> SOURCE PASSAGE:
[START]

Utilities Module

RecIS’s utilities module provides various auxiliary functions, including logging, data processing, and more.

Logging System

Logger

class recis.utils.logger.Logger(name='/home/runner/work/RecIS/RecIS/recis/utils/logger.py', level=10)[source]

Distributed-training-friendly logger for RecIS framework.

This logger provides a unified interface for logging with support for distributed training scenarios. It automatically configures separate handlers for stdout and stderr, with appropriate filtering to ensure INFO messages go to stdout and other levels go to stderr.

Features:

Automatic handler configuration with level-based routing
Rank-aware logging methods for distributed training
Consistent formatting across all messages
Support for all standard logging levels

Parameters:

name (str, optional) – Name for the logger, typically __file__ or __name__. Defaults to __file__.
level (int, optional) – Minimum logging level. Defaults to logging.DEBUG.

Example

>>> from recis.utils.logger import Logger
>>> # Create logger for current module
>>> logger = Logger(__name__)
>>> # Basic logging
>>> logger.info("Training started")
>>> logger.warning("Learning rate is high")
>>> logger.error("Failed to load checkpoint")
>>> # Distributed training - only rank 0 logs
>>> logger.info_rank0("Epoch completed")  # Only logs on rank 0
>>> logger.warning_rank0("Memory usage high")  # Only logs on rank 0
>>> # Regular logging (all ranks)
>>> logger.info("Processing batch")  # Logs on all ranks

__init__(name='/home/runner/work/RecIS/RecIS/recis/utils/logger.py', level=10)[source]

Initialize the logger with configured handlers and formatting.

[END]

> GIVEN PROBLEM A:
Repeat the saved data entries from the line with "Open Task View from the taskbar" to the line with "tap(35, 63)", including both of those lines.
The logger documentation and the saved data entries have nothing to do with each other.

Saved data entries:

[START]

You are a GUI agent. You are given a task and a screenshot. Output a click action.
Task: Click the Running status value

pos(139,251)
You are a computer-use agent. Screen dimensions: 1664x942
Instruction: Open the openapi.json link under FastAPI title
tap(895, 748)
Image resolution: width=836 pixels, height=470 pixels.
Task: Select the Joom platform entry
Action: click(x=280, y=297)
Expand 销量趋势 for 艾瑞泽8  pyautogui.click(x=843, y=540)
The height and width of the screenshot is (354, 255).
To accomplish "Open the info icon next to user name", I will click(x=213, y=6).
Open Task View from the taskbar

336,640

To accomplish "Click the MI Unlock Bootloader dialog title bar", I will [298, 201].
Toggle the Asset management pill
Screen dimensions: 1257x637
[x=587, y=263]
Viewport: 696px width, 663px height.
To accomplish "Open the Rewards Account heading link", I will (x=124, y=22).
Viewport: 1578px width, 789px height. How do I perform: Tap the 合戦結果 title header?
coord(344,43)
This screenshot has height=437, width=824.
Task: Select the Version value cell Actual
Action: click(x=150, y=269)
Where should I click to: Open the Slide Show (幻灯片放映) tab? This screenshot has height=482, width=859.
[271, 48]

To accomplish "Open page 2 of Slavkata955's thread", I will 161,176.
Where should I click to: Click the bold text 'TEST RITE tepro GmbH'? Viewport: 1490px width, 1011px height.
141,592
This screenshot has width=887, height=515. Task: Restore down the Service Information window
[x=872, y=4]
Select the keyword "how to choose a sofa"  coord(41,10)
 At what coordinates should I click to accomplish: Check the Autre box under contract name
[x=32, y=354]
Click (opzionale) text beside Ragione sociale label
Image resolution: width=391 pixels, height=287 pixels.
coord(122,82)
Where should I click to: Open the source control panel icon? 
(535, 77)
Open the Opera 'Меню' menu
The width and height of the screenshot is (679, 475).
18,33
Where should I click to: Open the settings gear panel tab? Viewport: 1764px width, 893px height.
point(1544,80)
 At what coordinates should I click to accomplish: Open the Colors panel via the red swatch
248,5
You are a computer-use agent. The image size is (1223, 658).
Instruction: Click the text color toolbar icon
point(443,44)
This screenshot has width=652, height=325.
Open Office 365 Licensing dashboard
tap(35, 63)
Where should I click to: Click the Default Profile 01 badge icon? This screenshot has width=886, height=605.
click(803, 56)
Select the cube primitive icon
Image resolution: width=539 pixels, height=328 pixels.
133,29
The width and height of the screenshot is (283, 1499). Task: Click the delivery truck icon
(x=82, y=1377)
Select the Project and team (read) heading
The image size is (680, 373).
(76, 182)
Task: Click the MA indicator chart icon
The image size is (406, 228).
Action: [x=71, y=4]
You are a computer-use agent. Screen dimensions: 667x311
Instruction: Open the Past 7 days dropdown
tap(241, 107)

[END]

> GIVEN PROBLEM B:
List every feature that the logger documentation gives for the Logger class.

> EXERCISE RESULT A:
Open Task View from the taskbar

336,640

To accomplish "Click the MI Unlock Bootloader dialog title bar", I will [298, 201].
Toggle the Asset management pill
Screen dimensions: 1257x637
[x=587, y=263]
Viewport: 696px width, 663px height.
To accomplish "Open the Rewards Account heading link", I will (x=124, y=22).
Viewport: 1578px width, 789px height. How do I perform: Tap the 合戦結果 title header?
coord(344,43)
This screenshot has height=437, width=824.
Task: Select the Version value cell Actual
Action: click(x=150, y=269)
Where should I click to: Open the Slide Show (幻灯片放映) tab? This screenshot has height=482, width=859.
[271, 48]

To accomplish "Open page 2 of Slavkata955's thread", I will 161,176.
Where should I click to: Click the bold text 'TEST RITE tepro GmbH'? Viewport: 1490px width, 1011px height.
141,592
This screenshot has width=887, height=515. Task: Restore down the Service Information window
[x=872, y=4]
Select the keyword "how to choose a sofa"  coord(41,10)
 At what coordinates should I click to accomplish: Check the Autre box under contract name
[x=32, y=354]
Click (opzionale) text beside Ragione sociale label
Image resolution: width=391 pixels, height=287 pixels.
coord(122,82)
Where should I click to: Open the source control panel icon? 
(535, 77)
Open the Opera 'Меню' menu
The width and height of the screenshot is (679, 475).
18,33
Where should I click to: Open the settings gear panel tab? Viewport: 1764px width, 893px height.
point(1544,80)
 At what coordinates should I click to accomplish: Open the Colors panel via the red swatch
248,5
You are a computer-use agent. The image size is (1223, 658).
Instruction: Click the text color toolbar icon
point(443,44)
This screenshot has width=652, height=325.
Open Office 365 Licensing dashboard
tap(35, 63)

> EXERCISE RESULT B:
- Automatic handler configuration with level-based routing
- Rank-aware logging methods for distributed training
- Consistent formatting across all messages
- Support for all standard logging levels